Yeah...having one of those would be pretty handy for hauling goats! :thumb:


----------



## Breezy-Trail (Sep 16, 2011)

:laugh: Yes that truck is really good for transporting goats, as well as hay.
It can hold around 45 square bales packed tight. It would be a better purchase than a truck and trailer IMO. It cost around 1800 if I remember right and runs good. But only gets 13-15 MPG :GAAH: ...thats why this trip will cost me $35.

Unfortunately for me I am banned from using this truck :sigh: .
Due to the fact that it had a smell the very next day (when we had to use it to move pianos).
But my dad (its his truck) is letting me use it one more time because this is a good deal for me financially and a very good doe :leap:  :greengrin: .


----------



## freedomstarfarm (Mar 25, 2011)

Oh I like the idea of a truck like that to haul goats! I think that something to stop them from coming out as you open the back depending on how it opens would be good. I also like the idea of cardboard for some traction!


----------



## toth boer goats (Jul 20, 2008)

Is there any ventilation in the u-hauls?


----------



## Breezy-Trail (Sep 16, 2011)

Not so much for this one.
It has a slide up door and the door move up and down a 1/2 inch at every bump, letting in some air.

If its hot or extra sunny we open the door every 1/2 hour and give water. I dont think that will be a problem wednesday, but will do so she has air.


----------



## freedomstarfarm (Mar 25, 2011)

onder: Just be sure the exults does not collect in there if the back door stays open down at the bottom like that.


----------



## toth boer goats (Jul 20, 2008)

it concerns me with no ventilation and as Logan has mentioned ...the exhaust poisoning them..... If it is a very short trip ... I would think it would be OK.....but ...for longer ones... I'd be concerned..... Just be careful..... :hug:


----------



## Breezy-Trail (Sep 16, 2011)

I looked at the truck closer...I thought there was a rattle on the door but apparently not.
It has a rubber seal on the bottom of the door.

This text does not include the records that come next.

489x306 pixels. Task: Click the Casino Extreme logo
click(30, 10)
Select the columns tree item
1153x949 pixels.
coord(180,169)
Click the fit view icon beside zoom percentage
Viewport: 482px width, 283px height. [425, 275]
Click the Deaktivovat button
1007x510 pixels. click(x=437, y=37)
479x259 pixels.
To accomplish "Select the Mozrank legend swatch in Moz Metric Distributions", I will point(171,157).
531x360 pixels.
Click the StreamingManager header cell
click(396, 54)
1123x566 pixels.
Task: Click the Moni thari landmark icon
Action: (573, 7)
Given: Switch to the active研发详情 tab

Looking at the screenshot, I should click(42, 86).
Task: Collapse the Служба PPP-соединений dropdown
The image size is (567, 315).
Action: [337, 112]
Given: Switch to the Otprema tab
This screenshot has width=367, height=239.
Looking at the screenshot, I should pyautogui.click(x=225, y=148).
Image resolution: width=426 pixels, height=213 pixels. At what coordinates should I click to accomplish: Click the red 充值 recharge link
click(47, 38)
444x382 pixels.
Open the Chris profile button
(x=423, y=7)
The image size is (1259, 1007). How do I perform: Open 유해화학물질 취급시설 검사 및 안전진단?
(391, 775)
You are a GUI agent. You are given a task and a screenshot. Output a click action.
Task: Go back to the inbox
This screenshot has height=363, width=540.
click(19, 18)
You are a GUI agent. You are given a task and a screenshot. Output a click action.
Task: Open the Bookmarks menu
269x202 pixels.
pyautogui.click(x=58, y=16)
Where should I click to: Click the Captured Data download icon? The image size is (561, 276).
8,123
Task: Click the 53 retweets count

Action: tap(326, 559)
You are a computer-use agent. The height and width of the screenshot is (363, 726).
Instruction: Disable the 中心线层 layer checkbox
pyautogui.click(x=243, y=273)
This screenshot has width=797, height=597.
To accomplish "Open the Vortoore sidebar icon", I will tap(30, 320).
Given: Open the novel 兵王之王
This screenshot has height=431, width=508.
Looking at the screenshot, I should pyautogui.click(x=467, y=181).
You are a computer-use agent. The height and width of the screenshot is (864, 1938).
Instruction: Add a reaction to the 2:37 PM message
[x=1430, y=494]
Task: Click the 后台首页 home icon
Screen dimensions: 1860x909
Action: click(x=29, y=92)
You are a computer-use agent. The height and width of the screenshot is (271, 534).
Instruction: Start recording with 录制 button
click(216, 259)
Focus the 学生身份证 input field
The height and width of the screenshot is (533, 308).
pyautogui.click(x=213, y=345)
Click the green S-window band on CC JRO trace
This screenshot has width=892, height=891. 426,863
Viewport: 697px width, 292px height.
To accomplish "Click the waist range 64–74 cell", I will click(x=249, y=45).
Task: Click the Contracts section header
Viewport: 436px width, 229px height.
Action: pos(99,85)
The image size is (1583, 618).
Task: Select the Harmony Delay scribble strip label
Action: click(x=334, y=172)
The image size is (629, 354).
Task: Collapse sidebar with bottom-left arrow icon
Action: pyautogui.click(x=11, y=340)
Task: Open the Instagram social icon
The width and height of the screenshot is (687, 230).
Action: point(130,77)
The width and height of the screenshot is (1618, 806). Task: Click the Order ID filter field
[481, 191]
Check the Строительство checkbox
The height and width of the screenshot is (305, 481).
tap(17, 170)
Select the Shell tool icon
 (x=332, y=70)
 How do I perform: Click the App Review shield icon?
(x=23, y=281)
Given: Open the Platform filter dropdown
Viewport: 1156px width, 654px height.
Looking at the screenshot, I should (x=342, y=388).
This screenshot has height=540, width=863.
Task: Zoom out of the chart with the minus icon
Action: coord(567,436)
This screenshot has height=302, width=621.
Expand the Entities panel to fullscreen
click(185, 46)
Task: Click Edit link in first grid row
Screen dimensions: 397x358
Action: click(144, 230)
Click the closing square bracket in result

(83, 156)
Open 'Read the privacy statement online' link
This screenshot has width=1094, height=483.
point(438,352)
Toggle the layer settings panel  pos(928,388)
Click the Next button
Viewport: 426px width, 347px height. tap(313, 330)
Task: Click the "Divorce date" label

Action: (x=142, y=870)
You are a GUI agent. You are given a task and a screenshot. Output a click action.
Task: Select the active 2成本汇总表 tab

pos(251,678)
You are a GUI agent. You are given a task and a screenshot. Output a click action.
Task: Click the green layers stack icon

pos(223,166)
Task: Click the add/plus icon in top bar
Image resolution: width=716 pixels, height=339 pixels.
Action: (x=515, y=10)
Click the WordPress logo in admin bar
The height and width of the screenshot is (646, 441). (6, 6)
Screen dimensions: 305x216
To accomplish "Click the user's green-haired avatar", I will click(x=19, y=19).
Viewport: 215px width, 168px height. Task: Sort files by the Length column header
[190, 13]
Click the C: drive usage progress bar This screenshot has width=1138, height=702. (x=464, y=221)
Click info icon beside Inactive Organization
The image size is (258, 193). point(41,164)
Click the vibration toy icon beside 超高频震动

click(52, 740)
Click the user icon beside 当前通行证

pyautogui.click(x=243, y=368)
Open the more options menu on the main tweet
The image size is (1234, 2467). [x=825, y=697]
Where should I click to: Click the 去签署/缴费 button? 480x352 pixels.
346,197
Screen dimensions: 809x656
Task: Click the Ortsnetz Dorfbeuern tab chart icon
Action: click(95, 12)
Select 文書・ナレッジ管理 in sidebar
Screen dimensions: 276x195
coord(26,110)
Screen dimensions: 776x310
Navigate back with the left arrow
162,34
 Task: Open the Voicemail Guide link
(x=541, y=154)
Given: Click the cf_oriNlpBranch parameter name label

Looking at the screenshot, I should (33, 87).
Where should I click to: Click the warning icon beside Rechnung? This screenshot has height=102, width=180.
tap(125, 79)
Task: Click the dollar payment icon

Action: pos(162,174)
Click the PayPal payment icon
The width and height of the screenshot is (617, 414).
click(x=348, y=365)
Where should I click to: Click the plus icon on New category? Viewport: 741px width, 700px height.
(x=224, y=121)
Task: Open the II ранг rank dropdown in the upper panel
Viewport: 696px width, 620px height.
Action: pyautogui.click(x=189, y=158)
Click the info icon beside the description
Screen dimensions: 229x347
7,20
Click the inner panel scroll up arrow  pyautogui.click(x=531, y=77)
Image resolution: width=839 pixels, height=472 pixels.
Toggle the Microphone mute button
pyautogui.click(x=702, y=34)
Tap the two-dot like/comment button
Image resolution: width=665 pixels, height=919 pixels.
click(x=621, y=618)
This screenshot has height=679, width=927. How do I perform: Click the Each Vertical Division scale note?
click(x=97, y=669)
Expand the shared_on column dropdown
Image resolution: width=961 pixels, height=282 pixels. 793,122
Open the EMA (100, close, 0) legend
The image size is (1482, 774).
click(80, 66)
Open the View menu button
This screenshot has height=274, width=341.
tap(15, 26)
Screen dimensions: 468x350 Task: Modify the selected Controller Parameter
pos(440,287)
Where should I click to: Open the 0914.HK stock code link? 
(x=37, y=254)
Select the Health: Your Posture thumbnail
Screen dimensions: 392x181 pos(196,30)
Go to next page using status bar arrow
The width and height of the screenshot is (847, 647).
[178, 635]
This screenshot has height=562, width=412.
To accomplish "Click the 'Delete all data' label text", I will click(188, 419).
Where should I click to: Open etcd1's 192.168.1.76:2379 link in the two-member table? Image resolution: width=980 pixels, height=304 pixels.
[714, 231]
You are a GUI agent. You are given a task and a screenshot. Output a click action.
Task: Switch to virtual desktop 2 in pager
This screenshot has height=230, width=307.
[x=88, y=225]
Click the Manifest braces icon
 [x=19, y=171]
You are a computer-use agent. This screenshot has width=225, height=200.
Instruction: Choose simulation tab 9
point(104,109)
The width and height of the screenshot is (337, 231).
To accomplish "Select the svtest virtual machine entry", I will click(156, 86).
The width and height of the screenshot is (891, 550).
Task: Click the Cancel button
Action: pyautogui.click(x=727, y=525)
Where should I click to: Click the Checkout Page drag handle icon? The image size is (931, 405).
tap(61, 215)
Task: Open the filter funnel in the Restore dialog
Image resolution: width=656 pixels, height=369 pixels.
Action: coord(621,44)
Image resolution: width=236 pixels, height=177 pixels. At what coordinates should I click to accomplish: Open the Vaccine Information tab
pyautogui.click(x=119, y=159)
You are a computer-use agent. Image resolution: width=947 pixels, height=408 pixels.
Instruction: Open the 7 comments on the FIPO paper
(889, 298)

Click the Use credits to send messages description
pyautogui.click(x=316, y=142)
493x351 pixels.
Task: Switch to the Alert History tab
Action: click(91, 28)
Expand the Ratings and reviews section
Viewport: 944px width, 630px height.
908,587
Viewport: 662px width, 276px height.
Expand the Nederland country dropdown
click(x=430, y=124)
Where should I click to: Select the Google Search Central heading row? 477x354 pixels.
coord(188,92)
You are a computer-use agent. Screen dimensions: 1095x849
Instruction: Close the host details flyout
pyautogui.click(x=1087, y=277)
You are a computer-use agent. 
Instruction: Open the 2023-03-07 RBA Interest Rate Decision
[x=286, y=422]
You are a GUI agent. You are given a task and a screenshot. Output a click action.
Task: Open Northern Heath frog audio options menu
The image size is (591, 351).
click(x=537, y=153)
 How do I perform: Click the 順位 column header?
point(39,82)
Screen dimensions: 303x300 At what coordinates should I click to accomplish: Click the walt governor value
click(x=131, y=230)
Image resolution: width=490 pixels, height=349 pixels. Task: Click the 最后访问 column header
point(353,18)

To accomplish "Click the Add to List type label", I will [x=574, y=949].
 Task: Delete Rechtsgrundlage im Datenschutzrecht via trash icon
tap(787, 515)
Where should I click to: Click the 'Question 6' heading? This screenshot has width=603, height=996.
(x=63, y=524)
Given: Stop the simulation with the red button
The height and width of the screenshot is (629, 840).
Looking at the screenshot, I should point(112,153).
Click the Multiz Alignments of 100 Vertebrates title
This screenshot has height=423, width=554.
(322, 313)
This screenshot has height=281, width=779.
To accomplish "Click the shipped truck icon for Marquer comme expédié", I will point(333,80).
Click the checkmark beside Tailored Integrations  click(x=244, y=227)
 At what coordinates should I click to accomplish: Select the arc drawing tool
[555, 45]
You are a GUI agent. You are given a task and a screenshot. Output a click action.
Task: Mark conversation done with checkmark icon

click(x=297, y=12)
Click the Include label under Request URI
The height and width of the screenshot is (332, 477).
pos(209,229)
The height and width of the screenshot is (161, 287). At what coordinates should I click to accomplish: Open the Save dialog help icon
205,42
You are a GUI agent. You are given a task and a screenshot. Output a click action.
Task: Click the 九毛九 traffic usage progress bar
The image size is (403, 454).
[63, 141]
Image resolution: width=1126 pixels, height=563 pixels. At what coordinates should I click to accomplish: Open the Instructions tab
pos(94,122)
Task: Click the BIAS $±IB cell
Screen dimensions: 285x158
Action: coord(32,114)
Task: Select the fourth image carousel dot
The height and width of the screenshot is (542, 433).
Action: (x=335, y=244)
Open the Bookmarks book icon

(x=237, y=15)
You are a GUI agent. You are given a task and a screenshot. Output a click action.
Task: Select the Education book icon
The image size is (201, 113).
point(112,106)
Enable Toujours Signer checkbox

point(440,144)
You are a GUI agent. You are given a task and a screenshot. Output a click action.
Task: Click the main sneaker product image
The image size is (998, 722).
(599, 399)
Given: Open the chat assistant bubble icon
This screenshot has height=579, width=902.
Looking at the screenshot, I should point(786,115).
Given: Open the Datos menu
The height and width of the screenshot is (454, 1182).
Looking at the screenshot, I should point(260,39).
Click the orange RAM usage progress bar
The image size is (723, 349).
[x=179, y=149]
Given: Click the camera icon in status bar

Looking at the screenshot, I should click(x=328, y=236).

So the exhaust shouldn't be a problem...the ventilation will.
Maybe my dad put a new rubber seal on it.

I have done it before transporting 2 goats almost 2 hrs one way. It was a hot day so I opened the door several times along the way.
I stopped at Dunkin Donuts to get a free water and got them to drink some cold water and let it air out while I had my coffee.

This time I won't be going as far. Just an hour and 20 mins. and it won't be a hot day.
I will stop for gas and later stop for a snack and then stop1- 2 more times to check on her. 
She should do alright. We sometimes took 1/2 hr trips in the back (I know not legal) and were not dying nor did we smell exhaust.


----------



## toth boer goats (Jul 20, 2008)

Sounds OK then.... :hug: :thumb:


----------